Iran Promises Vengeance
Meanwhile, Iran has promised vengeance after the U.S. air strike that killed Soleimani, Tehran’s most prominent military commander and the architect of its growing influence in the Middle East.
The overnight attack was a dramatic escalation in a “shadow war” in the Middle East between Iran and the United States and its allies, principally Israel and Saudi Arabia.
Pompeo said the strike aimed to disrupt an “imminent attack” that would have endangered Americans in the Middle East. Democratic critics said the Republican president had raised the risk of more violence in a dangerous region.
Pompeo, in interviews on Fox News and CNN, declined to discuss many details of the alleged threat but said it was “an intelligence based assessment” that drove the decision to target Soleimani.
In a tweet, Trump said Soleimani had “killed or badly wounded thousands of Americans over an extended period of time, and was plotting to kill many more”, but did not elaborate.
The attack also killed top Iraqi militia commander Abu Mahdi al-Muhandis, an adviser to Soleimani.
Their deaths divided Iraqi opinion. Many condemned the attacks, seeing Soleimani as a hero for his role in defeating Islamic State. Others voiced approval, saying Soleimani and Muhandis had backed the use of deadly force against unarmed anti-government protesters last year and put in place the militias they blame for many of Iraq’s social and economic woes.
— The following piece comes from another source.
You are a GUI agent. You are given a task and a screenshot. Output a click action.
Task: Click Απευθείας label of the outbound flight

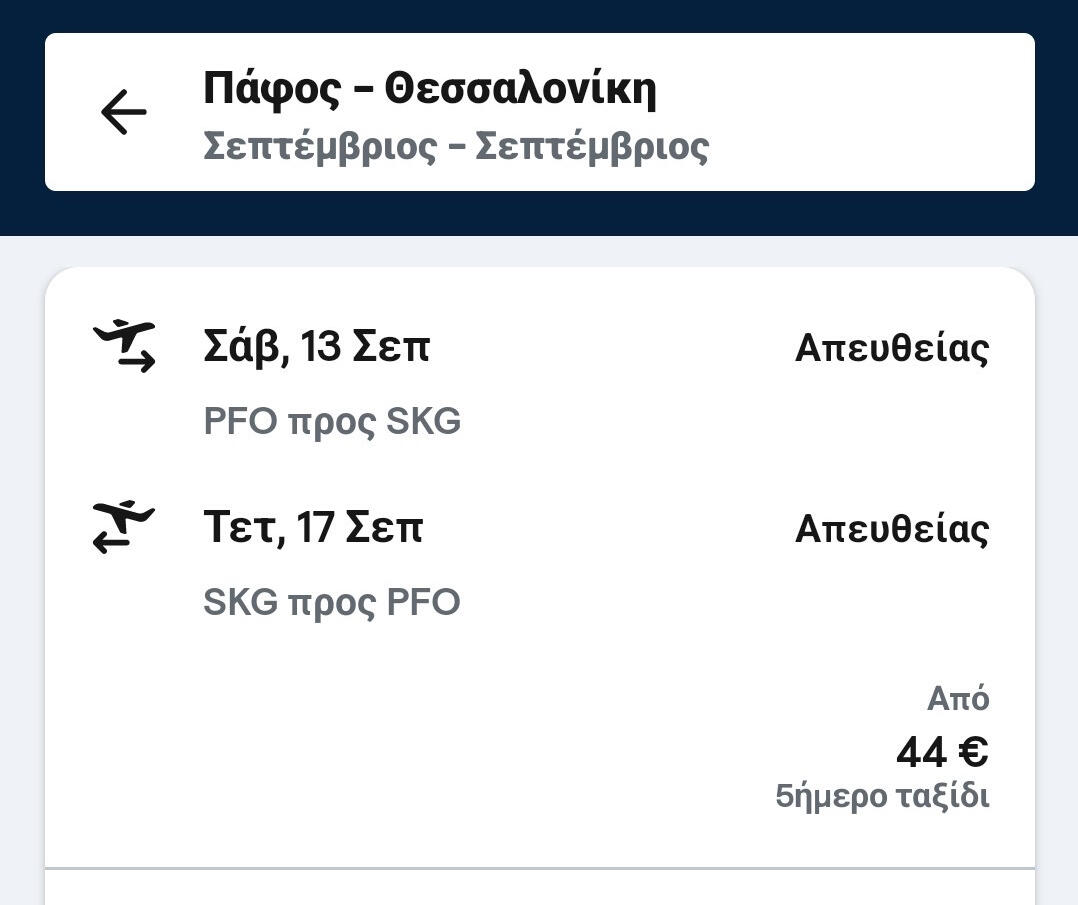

However, many Iraqis criticized Washington for killing the men on Iraqi soil and possibly plunging the country into a war.
The attack followed a sharp increase in U.S.-Iranian hostilities last week when pro-Iranian militiamen attacked the U.S. embassy in Iraq following a U.S. air raid on the Kataib Hezbollah militia, founded by Muhandis.
Iraq’s prime minister said with the attack yesterday, Washington had violated a deal for keeping U.S. troops in his country.
Khamenei said harsh revenge awaited the “criminals” who killed Soleimani and said his death would redouble resistance against the United States and Israel. He called for three days of national mourning and appointed Soleimani’s deputy, Brigadier General Esmail Ghaani, as Quds new Force head.
Israel has put its army on high alert and U.S. allies in Europe, including Britain, France and Germany, voiced concerns about an escalation in tensions.
U.N. Secretary-General Antonio Guterres called for “maximum restraint”.
The U.S. embassy in Baghdad urged American citizens to leave Iraq immediately. Dozens of U.S. citizens working for foreign oil companies in the southern city of Basra were leaving the country. Iraqi officials said the evacuations would not affect output and exports.
Oil prices jumped more than $3 a barrel over concern about disruption to Middle East supplies.
In Beirut, the U.S. embassy urged Americans in Lebanon to be highly vigilant, a security alert on its website said.
Trump critics called the operation reckless. “President Trump just tossed a stick of dynamite into a tinderbox,” said former Vice President Joe Biden, a contender in this year’s U.S. presidential election.
Chas Freeman, a retired U.S. ambassador, said he could think of no other example of the United States openly killing a senior foreign government official during peacetime. “In times of peace? Never. This is unprecedented,” Freeman said.
As leader of the Quds Force, the foreign arm of the Revolutionary Guards, Soleimani had a key role in fighting in Syria and Iraq.
Over two decades, he was at the forefront of projecting the Islamic Republic’s military influence across the Middle East, acquiring celebrity status at home and abroad.
President Hassan Rouhani said the assassination would stiffen Iranian resistance to the United States, while the Revolutionary Guards said anti-U.S. forces would exact revenge across the Muslim world.
Hundreds of Iranians marched toward Khamenei’s compound in Tehran to convey their condolences.
“I am not a pro-regime person but I liked Soleimani. He was brave and he loved Iran, I am very sorry for our loss,” said housewife Mina Khosrozadeh in Tehran.